THE UNITED STATES, PETITIONER, v. MOORMAN, ET AL., DOING BUSINESS AS J. W. MOORMAN & SON
    [No. 46439]
    [113 C. Cls. 159; 338 U. S. 457]
   On writ of certiorari (338 U. S. 810) to review a judgment of the Court of Claims holding that under the provisions of a Government construction contract, where a decision of the contracting officer was affirmed on appeal by the Board of Contract Appeals, acting for the Secretary of War, the decisions of the contracting officer and the head of the department could not be sustained under the facts and the specifications and drawings, and that the decisions of the contracting officer and the head of the department were not final and conclusive by virtue of the provisions of the specifications.

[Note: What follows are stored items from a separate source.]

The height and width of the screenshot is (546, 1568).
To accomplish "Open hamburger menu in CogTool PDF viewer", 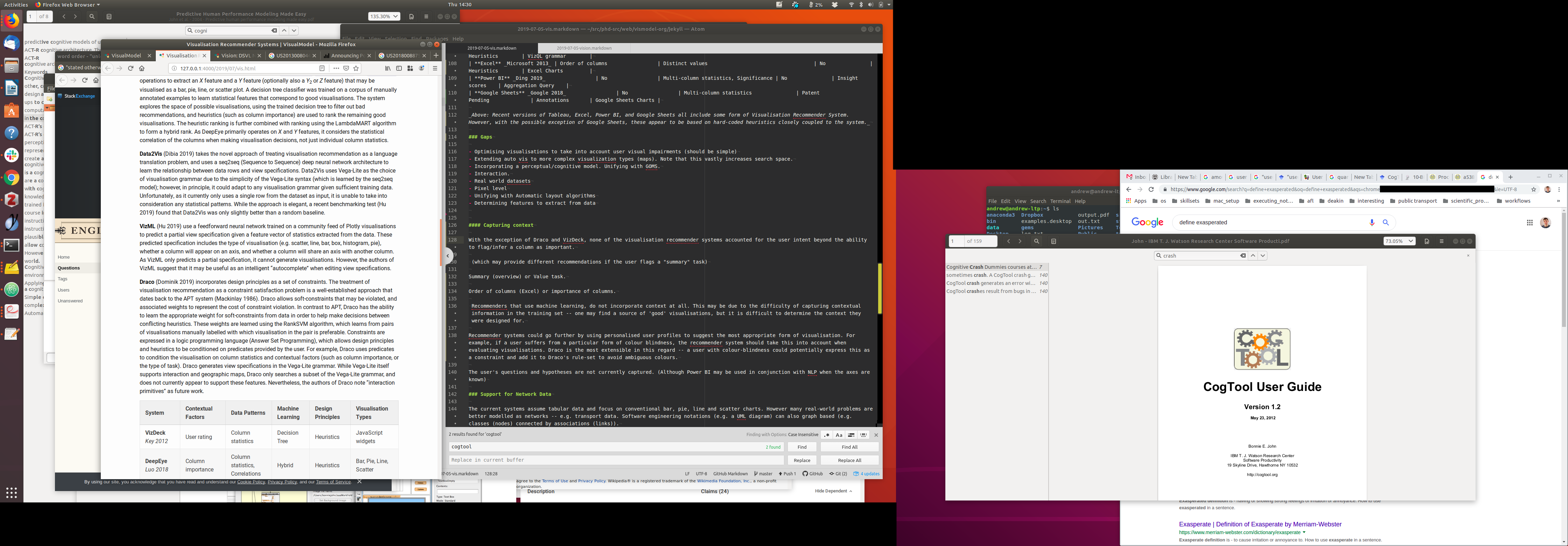I will click(x=1441, y=241).
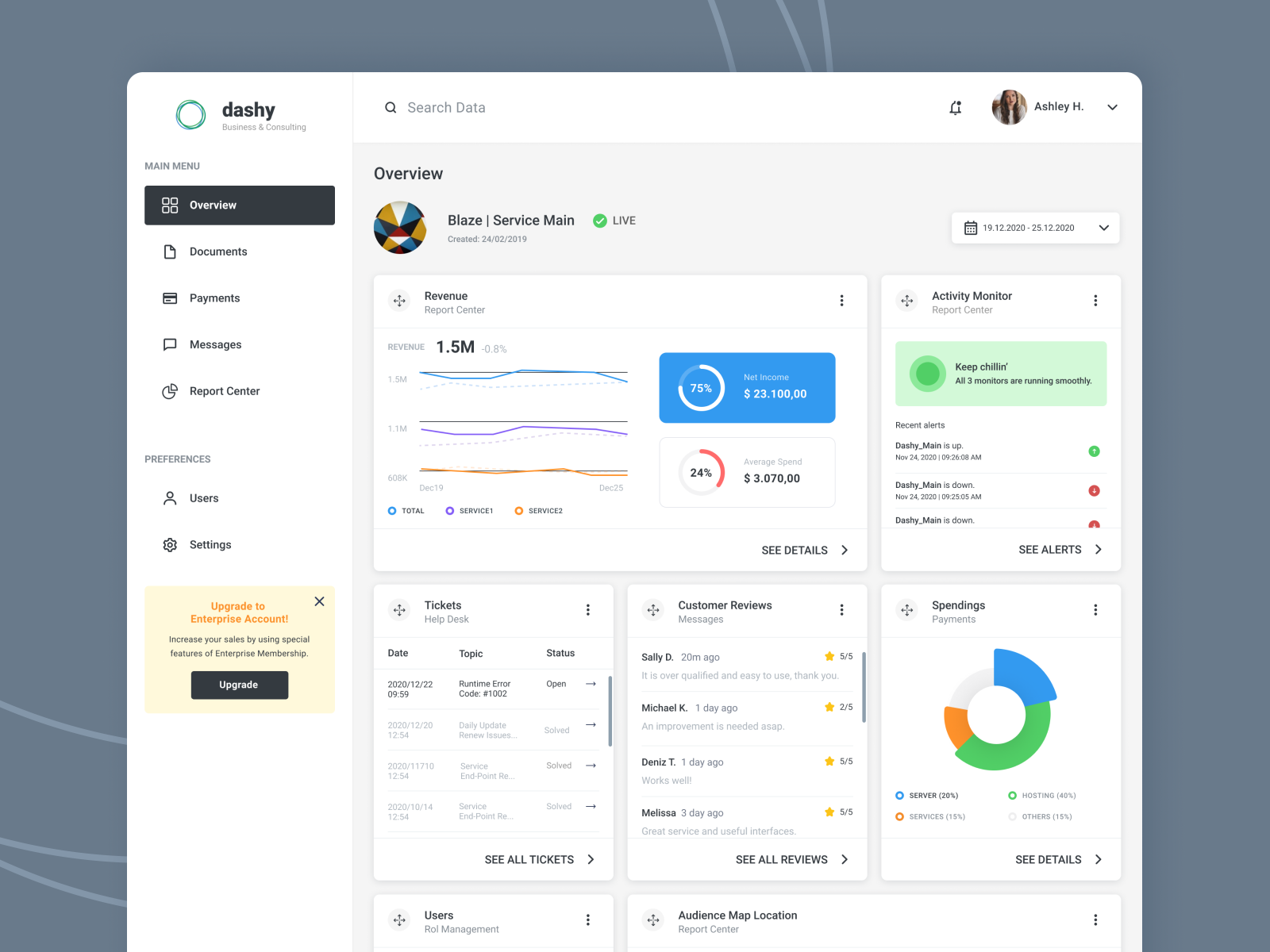Open the notification bell

pos(955,107)
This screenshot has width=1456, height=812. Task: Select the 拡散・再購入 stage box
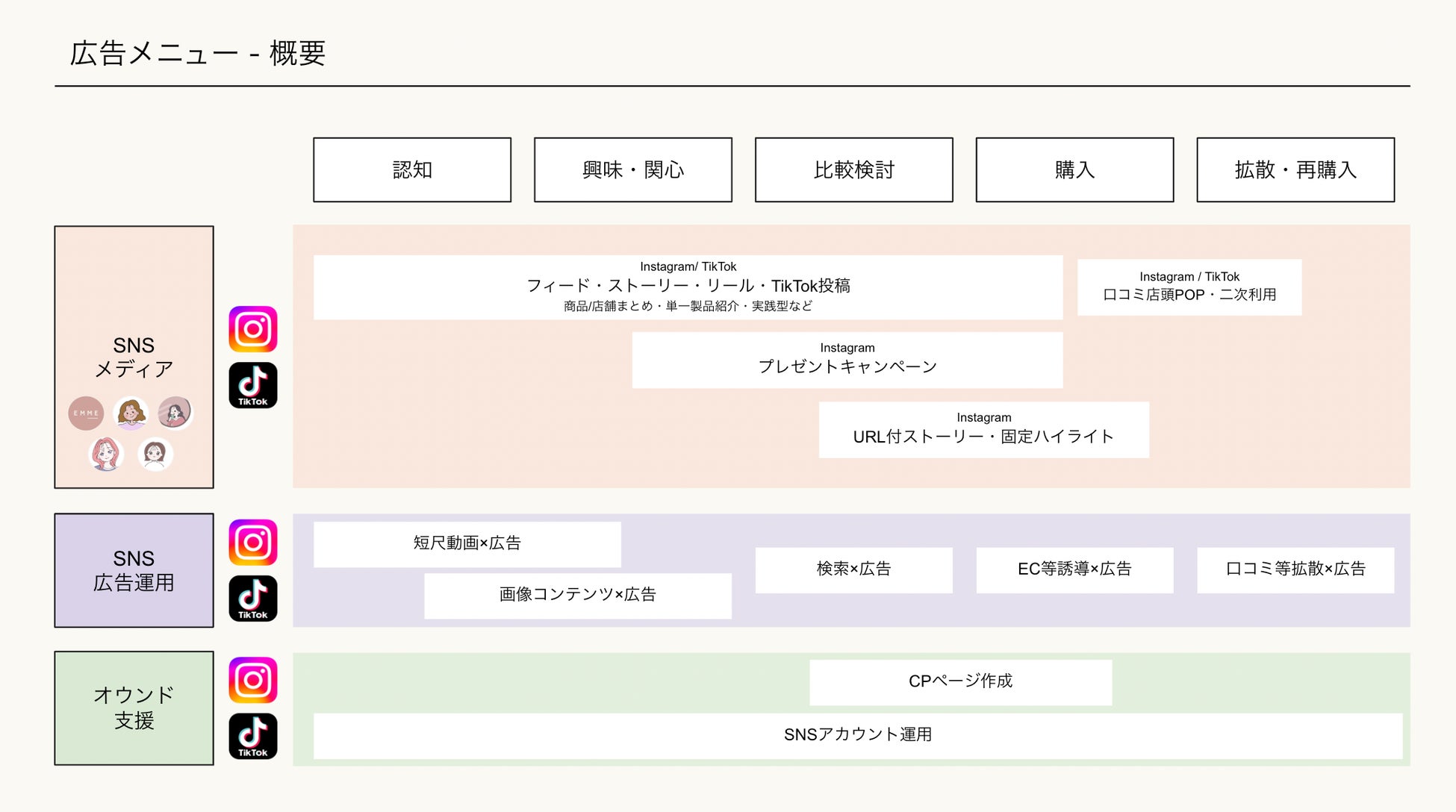[1295, 169]
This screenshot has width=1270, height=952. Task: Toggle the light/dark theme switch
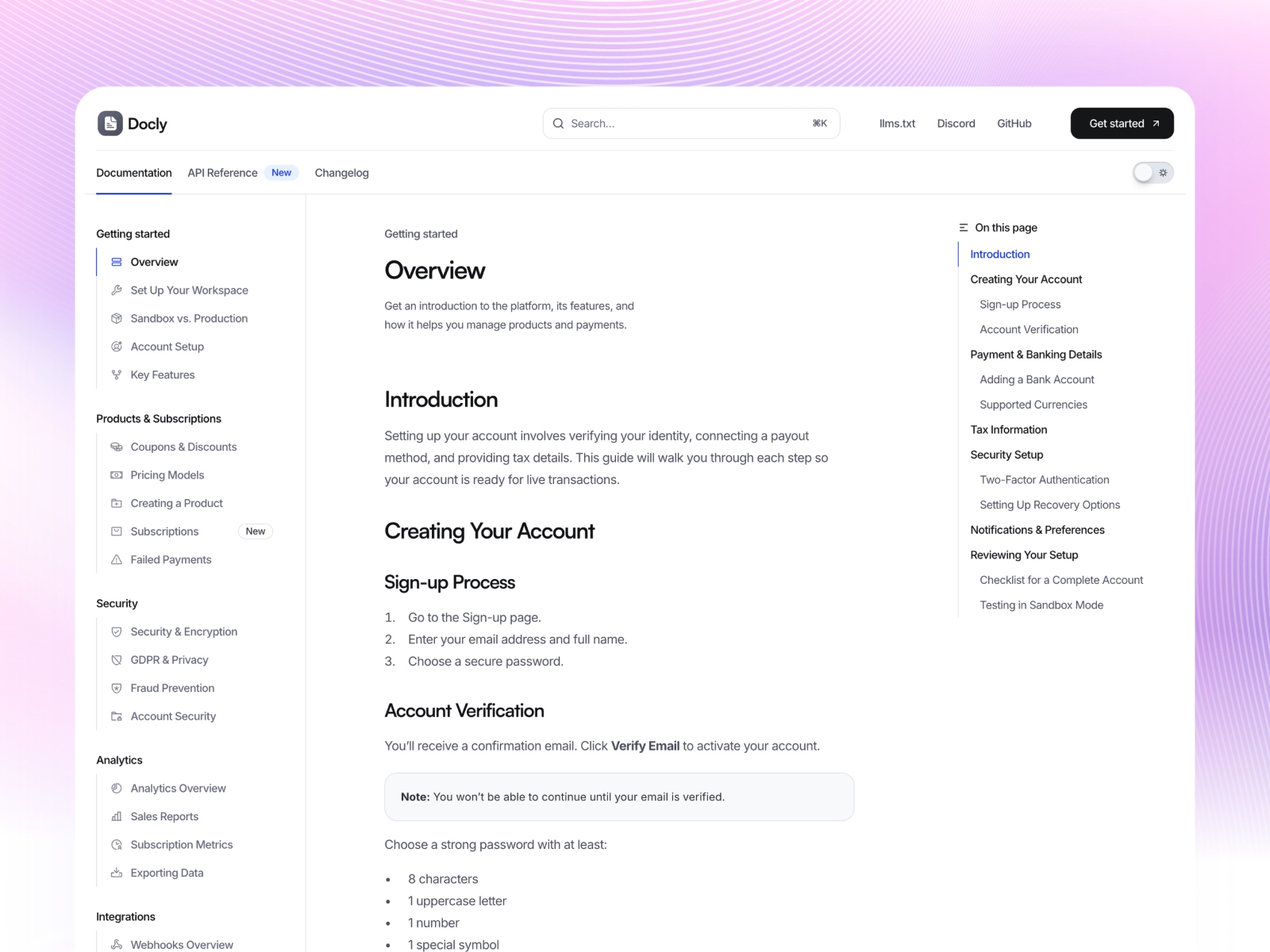tap(1153, 172)
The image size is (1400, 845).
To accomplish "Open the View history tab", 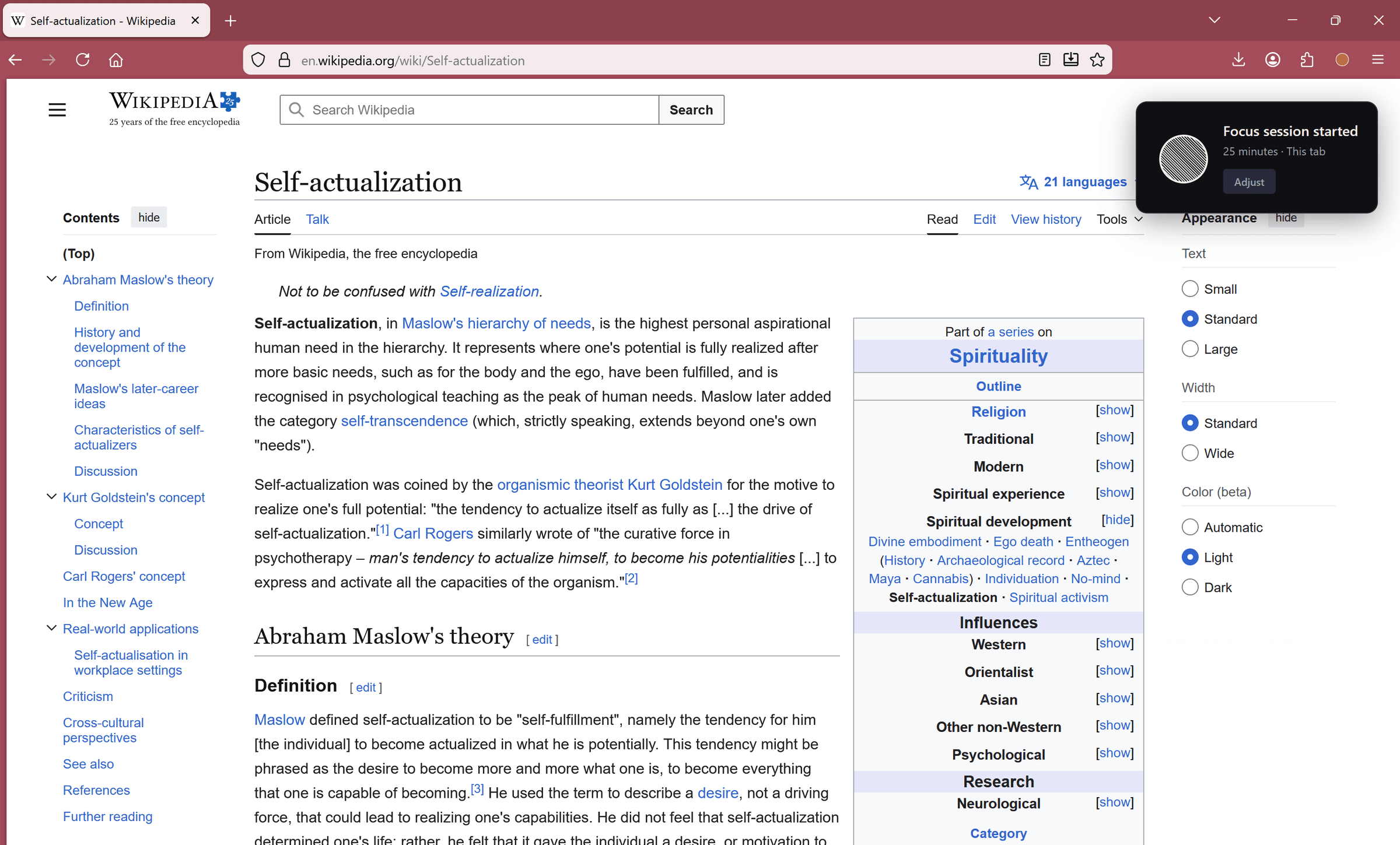I will [x=1046, y=219].
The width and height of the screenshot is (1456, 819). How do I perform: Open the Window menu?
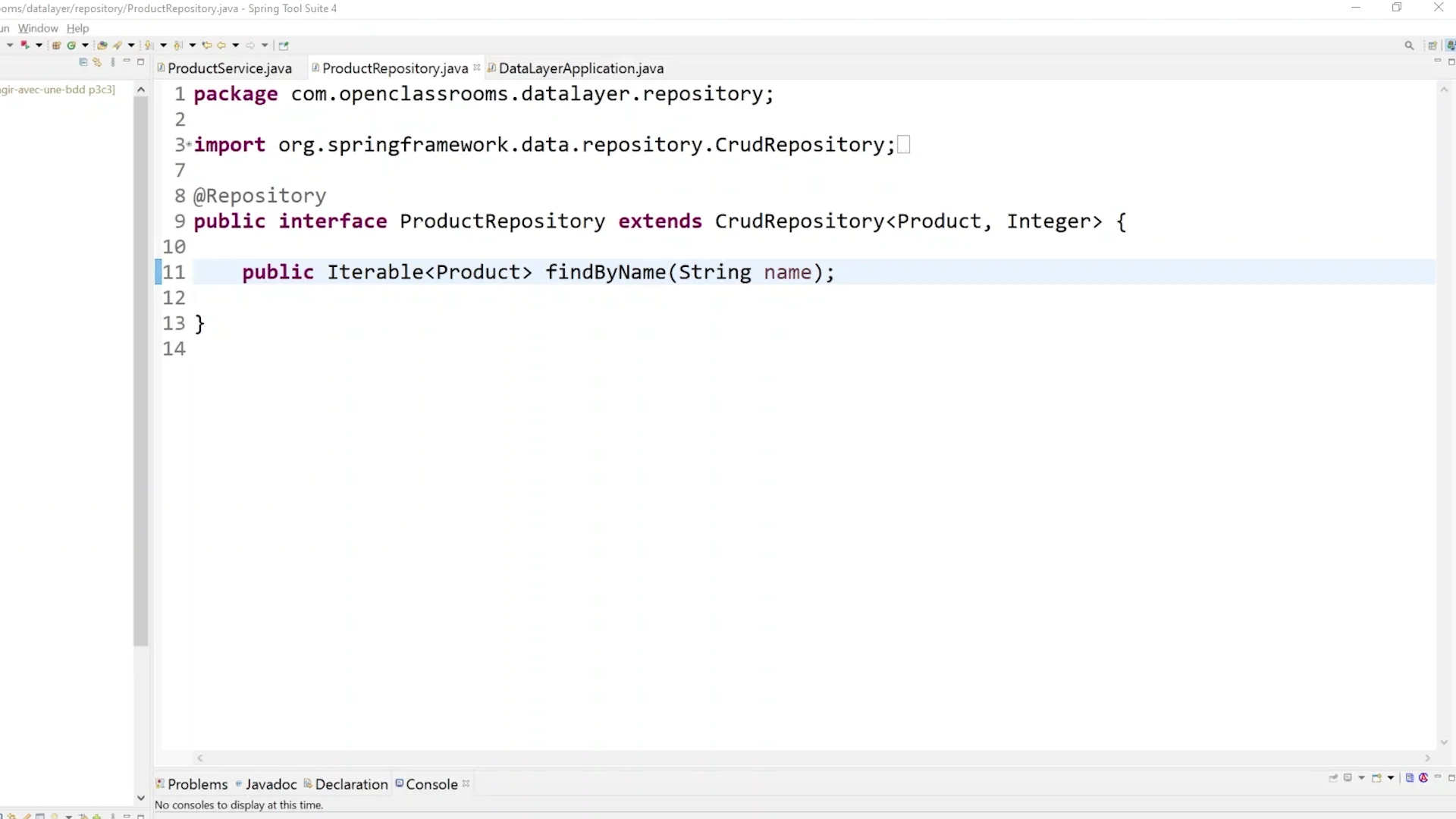(38, 28)
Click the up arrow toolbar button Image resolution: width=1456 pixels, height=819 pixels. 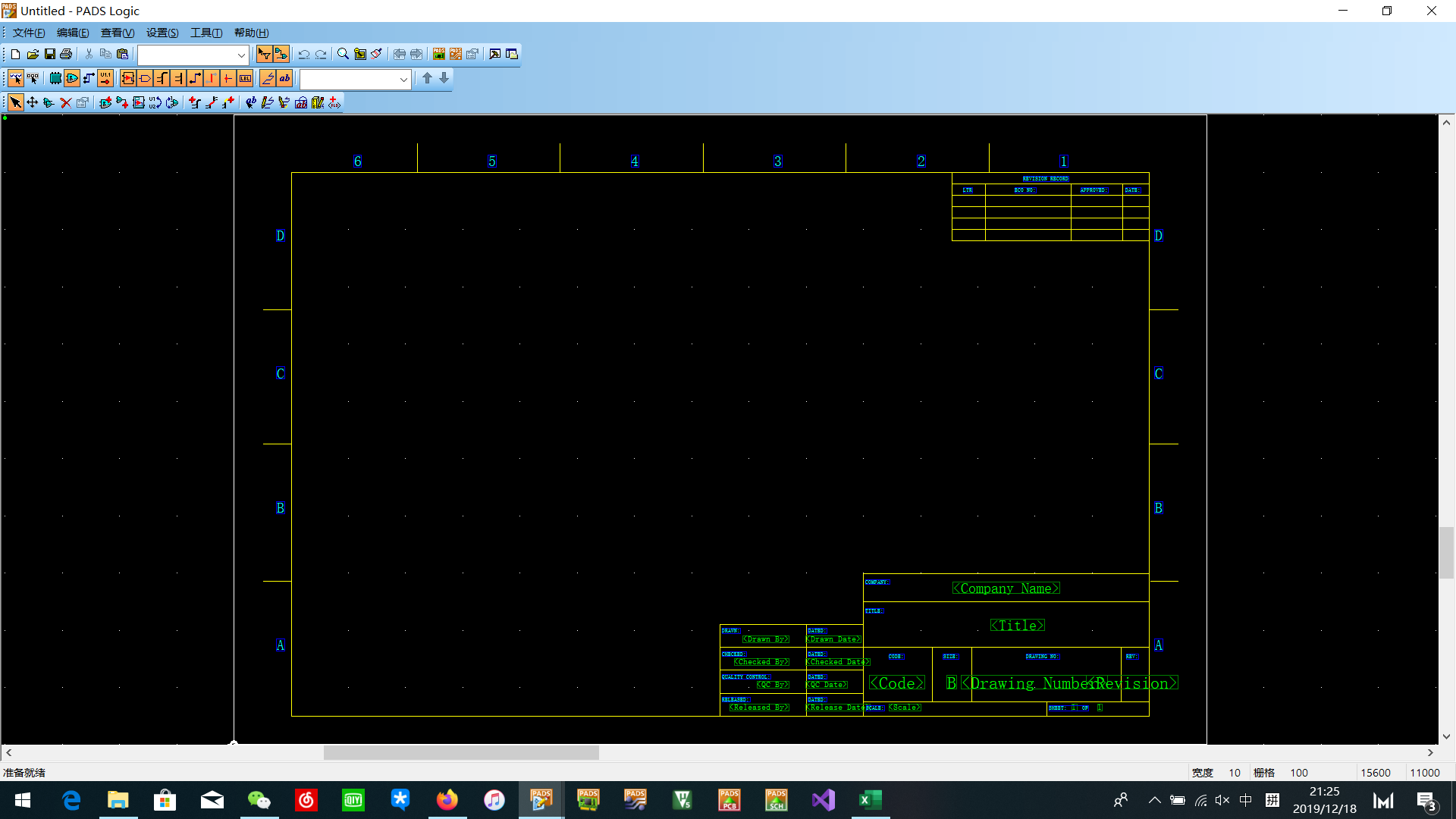427,78
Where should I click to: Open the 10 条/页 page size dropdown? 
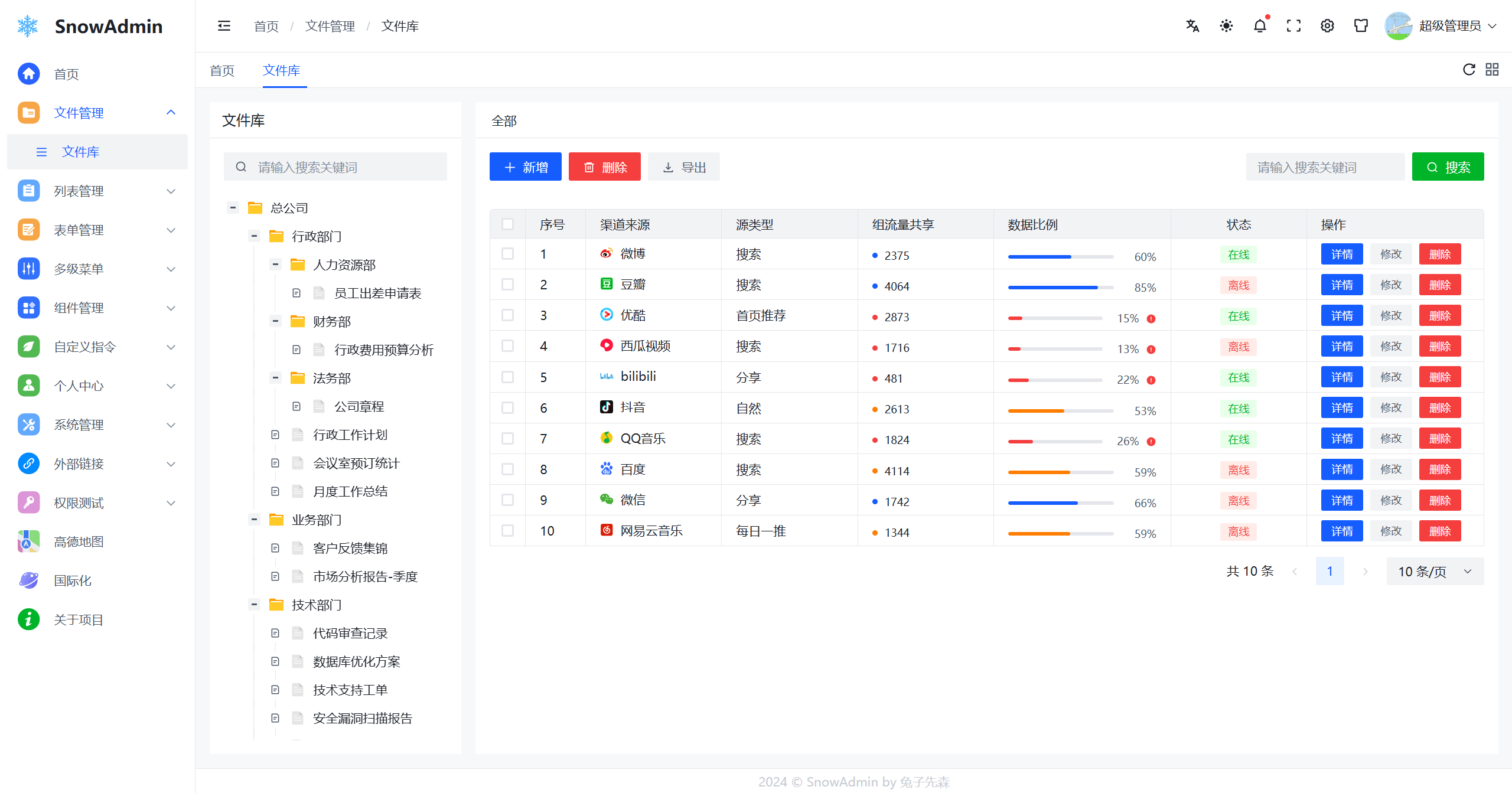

The decision of the Court of Claims was reversed JanUary 9, 1950, by the Supreme Court in an opinion by Justice Black.

The syllabus of the Supreme Court’s decision is as follows:

Specifications attached to and made a part of a government construction contract on the standard form provided that, “if the contractor considers any work demanded of him to be outside the requirements of the contract,” he could appeal to the head of the department, “whose decision or that of his duly authorized representative shall be final and binding upon the parties to the contract.” Held: The Court of Claims may not review an administrative decision made under this provision.
1. Contractual provisions for the settlement of disputes have long been used by the Government and sustained by this Court, are not forbidden by Congress, and should not be frustrated by judicial “interpretation” of contracts.
2. Regardless of whether the dispute in this case involved a question of fact or a question of law, it was within the ambit of the clear language of the provision for the final administrative settlement of such disputes.

Mr. Justice Douglas took no part in the consideration or decision of this case.